STAT 5990. Special Topics. 1-18 Credits.
See Schedule of Courses for specific titles.
STAT 6300. Bayesian Statistics. 3 Credits.
Introduction to Bayesian inference. Posterior inference, predictive distributions, prior distribution selection. MCMC algorithms. Hierarchical models. Model checking and selection. Use of computer software. Prerequisite: Content knowledge of STAT 5510 assumed.
STAT 6391. Master's Thesis Research. 1-6 Credits.
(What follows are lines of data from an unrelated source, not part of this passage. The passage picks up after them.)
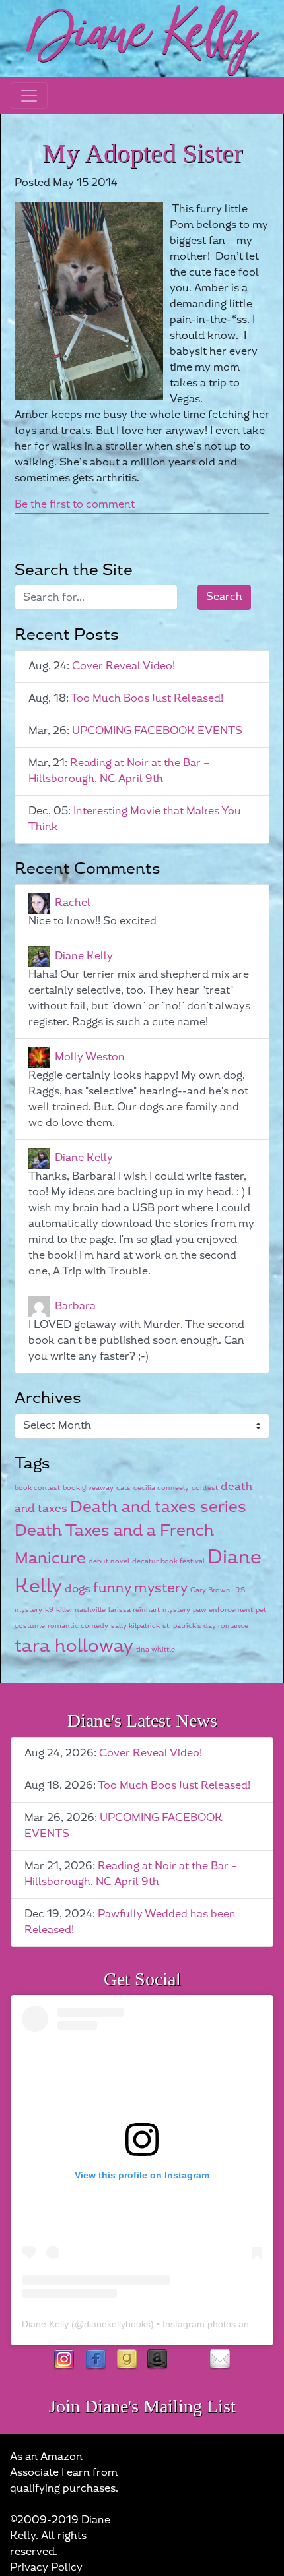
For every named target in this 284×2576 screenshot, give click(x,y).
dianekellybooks (117, 2324)
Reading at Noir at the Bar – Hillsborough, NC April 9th (118, 771)
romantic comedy (78, 1626)
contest (205, 1488)
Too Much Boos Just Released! (147, 698)
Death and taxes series (158, 1507)
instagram (64, 2360)
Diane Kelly (84, 956)
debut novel (109, 1561)
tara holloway (74, 1646)
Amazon (157, 2360)
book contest (37, 1488)
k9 (49, 1610)
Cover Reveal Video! (123, 666)
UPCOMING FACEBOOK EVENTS (157, 730)
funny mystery (140, 1588)
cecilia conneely (161, 1488)
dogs (77, 1589)
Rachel (72, 903)
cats (123, 1488)
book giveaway (88, 1488)
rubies (188, 2360)
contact (220, 2360)
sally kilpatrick (135, 1626)
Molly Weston (90, 1057)
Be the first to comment (75, 504)
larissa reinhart (134, 1610)
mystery (176, 1610)
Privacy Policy (46, 2567)
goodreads (126, 2360)
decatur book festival (168, 1561)
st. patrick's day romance (205, 1626)
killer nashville (81, 1610)
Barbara (75, 1306)
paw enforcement (223, 1610)
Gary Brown (210, 1590)
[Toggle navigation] (29, 95)
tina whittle (155, 1649)
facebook (95, 2360)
Research for the Master's Thesis.
STAT 6600. Linear Models. 3 Credits.
Theory of linear models, least squares and maximum likelihood estimation, fixed, random and mixed models, variance component estimation, introduction to generalized linear models, bootstrapping. Prerequisite: Content knowledge of MATH 2522 or MATH 2544 assumed.
STAT 6810. Statistical Research. 1-3 Credits.
Methodologic or data analytic research culminating in oral and written reports to the faculty. Prerequisite: Instructor permission.
STAT 6850. Consulting Practicum. 1-3 Credits.
Supervised field work in statistical consulting. Experiences may include advising UVM faculty and students or clients in applied settings such as industry and government agencies. Prerequisites: Second year Graduate student in Statistics or Biostatistics; permission of Statistics Program Director.
STAT 6870. Data Science II. 3 Credits.
Advanced data analysis, collection, and filtering; statistical modeling, monte carlo statistical methods, and in particular Bayesian data analysis, including necessary probabilistic background material; a practical focus on real datasets and developing good habits for rigorous and reproducible computational science. Prerequisite: STAT 3870, CS 3870, CSYS 5870, or Instructor permission. Cross-listed with: CS 6870, CSYS 6870.
STAT 6990. Special Topics. 1-18 Credits.
Lectures or directed readings on advanced and contemporary topics not presently included in other statistics courses. Prerequisites: As listed in schedule of courses.
STAT 6993. Independent Study. 1-18 Credits.
A course which is tailored to fit the interests of a specific student, which occurs outside the traditional classroom/laboratory setting under the supervision of a faculty member, for which credit is awarded. Offered at department discretion.
STAT 7980. Applied Geostatistics. 3 Credits.
Introduction to the theory of regionalized variables, geostatistics (kriging techniques): special topics in multivariate analysis; Applications to real data subject to spatial variation are emphasized. Prerequisites: STAT 5230, CS 1210; or Instructor permission. Cross-listed with: CEE 7980, CSYS 7980.